Further education college in Essex, England

Chelmsford College is a further education college based in Chelmsford, Essex, England, established in 1962. It has two main campuses, one original site at Moulsham Street and a second in Princes Road. It is a medium-sized college offering 16–19 study programmes, apprenticeships and courses for adults.

==History==
The school was founded as Chelmsford College of Further Education in 1962 at its Dovedale Site. In 1968, the school added its first purpose-built accommodations. Both the Dovedale Nursery opened and the school added the Science Department of Mid-Essex Technical College in 1973. The school celebrated its 25th anniversary in 1987. The following year, the school began construction of its new Princes Road campus. The Chelmer Institute Departments of Catering & Home Economics and Building also joined the school in 1988. In 1989, the new campus was opened, with Diana, Princess of Wales attending the ceremony.

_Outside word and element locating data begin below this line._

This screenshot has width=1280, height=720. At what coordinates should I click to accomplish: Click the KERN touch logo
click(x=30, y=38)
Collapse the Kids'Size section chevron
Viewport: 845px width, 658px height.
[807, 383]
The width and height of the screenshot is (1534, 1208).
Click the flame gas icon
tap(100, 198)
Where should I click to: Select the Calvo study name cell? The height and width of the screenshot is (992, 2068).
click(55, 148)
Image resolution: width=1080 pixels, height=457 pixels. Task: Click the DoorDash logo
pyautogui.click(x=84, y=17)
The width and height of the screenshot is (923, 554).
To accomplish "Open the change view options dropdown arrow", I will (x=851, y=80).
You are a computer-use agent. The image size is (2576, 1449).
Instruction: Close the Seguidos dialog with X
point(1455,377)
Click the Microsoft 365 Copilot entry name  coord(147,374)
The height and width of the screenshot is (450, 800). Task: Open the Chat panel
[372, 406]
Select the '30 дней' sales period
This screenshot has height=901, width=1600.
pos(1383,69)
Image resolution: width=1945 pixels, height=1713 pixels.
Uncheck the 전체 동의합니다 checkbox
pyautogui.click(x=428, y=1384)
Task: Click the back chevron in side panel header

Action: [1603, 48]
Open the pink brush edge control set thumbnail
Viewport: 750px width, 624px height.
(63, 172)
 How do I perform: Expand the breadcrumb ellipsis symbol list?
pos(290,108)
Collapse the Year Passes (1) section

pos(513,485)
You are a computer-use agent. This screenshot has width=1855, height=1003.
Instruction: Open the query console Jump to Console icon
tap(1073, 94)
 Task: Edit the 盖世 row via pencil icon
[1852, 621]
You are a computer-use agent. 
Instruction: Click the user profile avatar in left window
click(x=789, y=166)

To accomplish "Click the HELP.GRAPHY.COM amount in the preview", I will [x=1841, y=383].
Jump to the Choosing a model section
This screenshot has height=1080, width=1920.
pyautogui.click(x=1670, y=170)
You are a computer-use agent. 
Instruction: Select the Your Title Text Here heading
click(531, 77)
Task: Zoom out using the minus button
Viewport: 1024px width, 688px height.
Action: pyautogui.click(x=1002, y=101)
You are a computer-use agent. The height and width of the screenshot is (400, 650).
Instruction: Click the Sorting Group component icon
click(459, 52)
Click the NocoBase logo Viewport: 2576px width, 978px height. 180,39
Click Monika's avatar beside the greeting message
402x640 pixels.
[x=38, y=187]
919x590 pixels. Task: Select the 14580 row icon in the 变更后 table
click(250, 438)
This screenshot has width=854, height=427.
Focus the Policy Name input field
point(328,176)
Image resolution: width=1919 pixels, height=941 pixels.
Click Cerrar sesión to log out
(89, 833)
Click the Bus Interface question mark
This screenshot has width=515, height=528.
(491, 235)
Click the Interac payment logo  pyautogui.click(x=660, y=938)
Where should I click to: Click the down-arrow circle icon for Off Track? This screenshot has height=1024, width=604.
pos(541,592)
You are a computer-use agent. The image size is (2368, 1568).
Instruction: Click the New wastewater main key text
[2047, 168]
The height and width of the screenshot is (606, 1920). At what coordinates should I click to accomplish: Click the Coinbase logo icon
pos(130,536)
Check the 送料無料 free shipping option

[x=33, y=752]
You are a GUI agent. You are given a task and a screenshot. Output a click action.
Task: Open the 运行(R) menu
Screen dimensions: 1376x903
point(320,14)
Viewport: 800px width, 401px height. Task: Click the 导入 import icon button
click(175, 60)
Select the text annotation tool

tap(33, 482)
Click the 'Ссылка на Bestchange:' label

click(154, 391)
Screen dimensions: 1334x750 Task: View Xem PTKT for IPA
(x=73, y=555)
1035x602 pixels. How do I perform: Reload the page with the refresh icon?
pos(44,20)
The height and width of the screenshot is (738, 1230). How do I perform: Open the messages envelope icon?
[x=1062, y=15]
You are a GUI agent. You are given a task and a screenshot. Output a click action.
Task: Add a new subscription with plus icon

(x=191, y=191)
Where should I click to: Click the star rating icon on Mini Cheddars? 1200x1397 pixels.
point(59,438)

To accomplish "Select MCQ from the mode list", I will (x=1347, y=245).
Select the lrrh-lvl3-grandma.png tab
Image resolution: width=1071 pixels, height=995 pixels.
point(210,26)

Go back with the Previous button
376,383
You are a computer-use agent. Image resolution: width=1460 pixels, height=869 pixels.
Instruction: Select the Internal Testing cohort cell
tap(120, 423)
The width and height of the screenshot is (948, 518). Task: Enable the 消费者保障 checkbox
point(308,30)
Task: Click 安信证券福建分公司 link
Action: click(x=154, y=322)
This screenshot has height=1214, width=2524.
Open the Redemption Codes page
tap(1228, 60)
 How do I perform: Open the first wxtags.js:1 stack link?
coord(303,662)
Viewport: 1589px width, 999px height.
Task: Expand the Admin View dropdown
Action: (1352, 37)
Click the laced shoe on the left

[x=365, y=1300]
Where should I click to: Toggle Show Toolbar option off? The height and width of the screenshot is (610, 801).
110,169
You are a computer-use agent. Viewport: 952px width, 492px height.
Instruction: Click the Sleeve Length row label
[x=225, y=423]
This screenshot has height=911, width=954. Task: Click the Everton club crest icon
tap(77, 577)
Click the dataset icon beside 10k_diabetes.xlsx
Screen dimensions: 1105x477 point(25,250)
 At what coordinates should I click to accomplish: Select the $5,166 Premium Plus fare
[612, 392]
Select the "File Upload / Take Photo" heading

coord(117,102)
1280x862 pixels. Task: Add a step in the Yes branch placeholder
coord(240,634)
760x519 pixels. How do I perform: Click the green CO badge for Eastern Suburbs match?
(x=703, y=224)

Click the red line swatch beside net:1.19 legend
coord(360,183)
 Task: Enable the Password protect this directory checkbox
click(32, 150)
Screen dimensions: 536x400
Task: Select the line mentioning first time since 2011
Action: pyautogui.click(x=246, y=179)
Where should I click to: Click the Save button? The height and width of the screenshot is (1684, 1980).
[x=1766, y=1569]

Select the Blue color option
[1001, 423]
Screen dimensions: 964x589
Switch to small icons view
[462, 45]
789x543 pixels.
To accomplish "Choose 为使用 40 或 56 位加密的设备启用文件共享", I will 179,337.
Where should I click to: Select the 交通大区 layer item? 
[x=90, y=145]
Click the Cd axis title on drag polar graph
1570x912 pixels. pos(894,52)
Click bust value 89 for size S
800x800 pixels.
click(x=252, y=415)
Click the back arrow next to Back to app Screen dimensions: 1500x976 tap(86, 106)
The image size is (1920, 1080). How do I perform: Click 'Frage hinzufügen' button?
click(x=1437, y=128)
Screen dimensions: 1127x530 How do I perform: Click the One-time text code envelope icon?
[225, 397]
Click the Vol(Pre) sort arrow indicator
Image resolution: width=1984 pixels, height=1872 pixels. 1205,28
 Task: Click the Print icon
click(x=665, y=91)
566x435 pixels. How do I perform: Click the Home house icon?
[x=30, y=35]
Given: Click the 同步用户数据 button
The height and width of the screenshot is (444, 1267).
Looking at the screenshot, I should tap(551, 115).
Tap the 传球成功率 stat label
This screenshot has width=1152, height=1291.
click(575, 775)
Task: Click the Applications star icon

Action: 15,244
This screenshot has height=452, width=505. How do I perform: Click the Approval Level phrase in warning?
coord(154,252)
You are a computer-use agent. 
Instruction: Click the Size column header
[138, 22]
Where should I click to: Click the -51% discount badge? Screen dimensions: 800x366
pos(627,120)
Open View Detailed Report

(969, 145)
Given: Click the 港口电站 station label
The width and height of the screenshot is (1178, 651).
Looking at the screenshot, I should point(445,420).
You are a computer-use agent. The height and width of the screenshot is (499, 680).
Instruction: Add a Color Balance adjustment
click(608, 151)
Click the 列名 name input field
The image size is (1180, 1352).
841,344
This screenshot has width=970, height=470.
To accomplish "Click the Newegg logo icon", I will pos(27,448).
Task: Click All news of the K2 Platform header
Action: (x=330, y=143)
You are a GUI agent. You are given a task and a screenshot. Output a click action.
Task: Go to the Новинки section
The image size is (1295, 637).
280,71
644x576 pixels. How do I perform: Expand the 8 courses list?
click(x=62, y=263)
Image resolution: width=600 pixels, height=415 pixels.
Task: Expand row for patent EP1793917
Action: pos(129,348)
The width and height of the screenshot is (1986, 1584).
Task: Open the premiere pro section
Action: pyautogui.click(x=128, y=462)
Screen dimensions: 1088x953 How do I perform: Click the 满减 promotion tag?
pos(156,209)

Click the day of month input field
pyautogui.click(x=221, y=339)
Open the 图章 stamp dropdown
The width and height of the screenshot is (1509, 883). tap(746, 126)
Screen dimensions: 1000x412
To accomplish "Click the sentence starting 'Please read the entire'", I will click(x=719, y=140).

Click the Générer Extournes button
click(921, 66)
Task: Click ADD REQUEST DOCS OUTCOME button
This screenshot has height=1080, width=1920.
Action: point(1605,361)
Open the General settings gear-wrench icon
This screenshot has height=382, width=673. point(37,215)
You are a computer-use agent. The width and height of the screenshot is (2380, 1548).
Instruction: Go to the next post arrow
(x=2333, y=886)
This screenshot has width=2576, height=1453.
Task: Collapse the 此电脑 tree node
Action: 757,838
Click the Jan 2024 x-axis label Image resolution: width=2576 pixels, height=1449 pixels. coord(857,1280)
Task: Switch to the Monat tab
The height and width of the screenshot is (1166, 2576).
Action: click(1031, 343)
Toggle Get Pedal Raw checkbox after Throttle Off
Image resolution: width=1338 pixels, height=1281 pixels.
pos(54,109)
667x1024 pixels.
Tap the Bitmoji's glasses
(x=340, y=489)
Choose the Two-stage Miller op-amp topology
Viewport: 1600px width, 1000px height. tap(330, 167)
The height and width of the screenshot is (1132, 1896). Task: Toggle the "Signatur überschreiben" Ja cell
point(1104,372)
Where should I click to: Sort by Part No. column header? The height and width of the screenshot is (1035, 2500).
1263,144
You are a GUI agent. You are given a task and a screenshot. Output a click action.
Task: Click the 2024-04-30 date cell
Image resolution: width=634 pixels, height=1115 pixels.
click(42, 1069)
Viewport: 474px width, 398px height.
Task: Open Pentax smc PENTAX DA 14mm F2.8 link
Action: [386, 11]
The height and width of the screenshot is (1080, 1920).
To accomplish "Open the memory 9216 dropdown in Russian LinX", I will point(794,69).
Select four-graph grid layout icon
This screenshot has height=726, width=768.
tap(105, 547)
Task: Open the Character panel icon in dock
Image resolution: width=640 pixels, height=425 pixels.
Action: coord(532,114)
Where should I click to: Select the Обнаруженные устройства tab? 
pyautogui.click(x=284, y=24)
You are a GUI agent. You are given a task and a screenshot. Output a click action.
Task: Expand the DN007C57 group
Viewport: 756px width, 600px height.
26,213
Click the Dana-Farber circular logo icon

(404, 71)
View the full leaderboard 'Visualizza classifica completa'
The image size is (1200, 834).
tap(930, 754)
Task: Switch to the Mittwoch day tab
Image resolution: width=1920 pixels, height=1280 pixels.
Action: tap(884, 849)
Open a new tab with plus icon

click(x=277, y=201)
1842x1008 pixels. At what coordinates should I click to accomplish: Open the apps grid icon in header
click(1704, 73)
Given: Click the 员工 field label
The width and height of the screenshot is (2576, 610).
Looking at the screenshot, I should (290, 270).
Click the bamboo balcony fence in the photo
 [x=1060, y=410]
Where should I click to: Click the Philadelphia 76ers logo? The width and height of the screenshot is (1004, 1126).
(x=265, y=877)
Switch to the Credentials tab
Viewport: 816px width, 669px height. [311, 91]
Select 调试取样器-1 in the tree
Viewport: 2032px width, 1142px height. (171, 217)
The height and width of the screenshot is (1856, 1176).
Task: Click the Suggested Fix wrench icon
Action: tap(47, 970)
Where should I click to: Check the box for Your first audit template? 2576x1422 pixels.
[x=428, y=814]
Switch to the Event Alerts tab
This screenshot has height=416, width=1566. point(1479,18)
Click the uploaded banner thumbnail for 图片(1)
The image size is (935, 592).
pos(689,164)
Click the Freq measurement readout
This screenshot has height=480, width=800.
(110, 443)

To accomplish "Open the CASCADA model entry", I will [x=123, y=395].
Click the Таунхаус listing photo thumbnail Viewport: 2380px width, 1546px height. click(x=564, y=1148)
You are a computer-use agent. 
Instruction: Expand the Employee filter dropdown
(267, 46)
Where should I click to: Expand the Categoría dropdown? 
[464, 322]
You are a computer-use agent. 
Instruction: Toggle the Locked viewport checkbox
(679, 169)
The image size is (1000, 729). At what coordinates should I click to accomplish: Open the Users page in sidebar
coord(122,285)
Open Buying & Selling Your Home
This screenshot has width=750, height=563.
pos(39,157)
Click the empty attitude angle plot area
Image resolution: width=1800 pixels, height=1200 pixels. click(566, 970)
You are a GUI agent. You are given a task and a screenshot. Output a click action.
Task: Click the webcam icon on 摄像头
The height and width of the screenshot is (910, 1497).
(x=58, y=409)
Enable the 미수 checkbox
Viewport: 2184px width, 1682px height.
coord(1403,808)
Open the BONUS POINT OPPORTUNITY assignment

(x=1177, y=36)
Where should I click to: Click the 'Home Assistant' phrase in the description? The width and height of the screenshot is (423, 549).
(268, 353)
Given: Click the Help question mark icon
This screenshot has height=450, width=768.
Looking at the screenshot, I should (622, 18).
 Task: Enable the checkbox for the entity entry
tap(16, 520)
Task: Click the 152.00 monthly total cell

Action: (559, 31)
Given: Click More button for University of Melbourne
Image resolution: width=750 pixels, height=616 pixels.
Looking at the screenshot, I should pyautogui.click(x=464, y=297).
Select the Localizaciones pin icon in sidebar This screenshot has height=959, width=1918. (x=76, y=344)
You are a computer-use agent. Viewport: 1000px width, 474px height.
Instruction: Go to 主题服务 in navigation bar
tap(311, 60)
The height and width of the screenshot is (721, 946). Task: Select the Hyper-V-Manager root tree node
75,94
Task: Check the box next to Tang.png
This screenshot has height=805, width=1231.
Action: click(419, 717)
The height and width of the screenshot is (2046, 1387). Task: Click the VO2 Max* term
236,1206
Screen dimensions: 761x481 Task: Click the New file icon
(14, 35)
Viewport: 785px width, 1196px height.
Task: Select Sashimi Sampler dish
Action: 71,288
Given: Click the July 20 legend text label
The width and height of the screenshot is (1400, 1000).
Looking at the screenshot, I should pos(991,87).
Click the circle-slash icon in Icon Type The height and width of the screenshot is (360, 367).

In 1993 the school was renamed Chelmsford College and in 2002 the school opened its a facility at Copleston Court. In 2009, the Chelmsford College Group (CGC) was formed and the school acquired the Chelmsford Training Services, a training company. The CGC opened a commercial hair and beauty salon, Zest, in 2010. The Dovedale Nursery was also redeveloped in 2010 and made a Community Interest Company, before moving into its own facility in 2011. That same year, the Football Academy was established and, in partnership with Lee Stafford, the Lee Stafford Academy was opened in 2012. In 2023, the Centre for Built Environment and Sustainable Technologies and Institute of Technology Centre was opened by the school.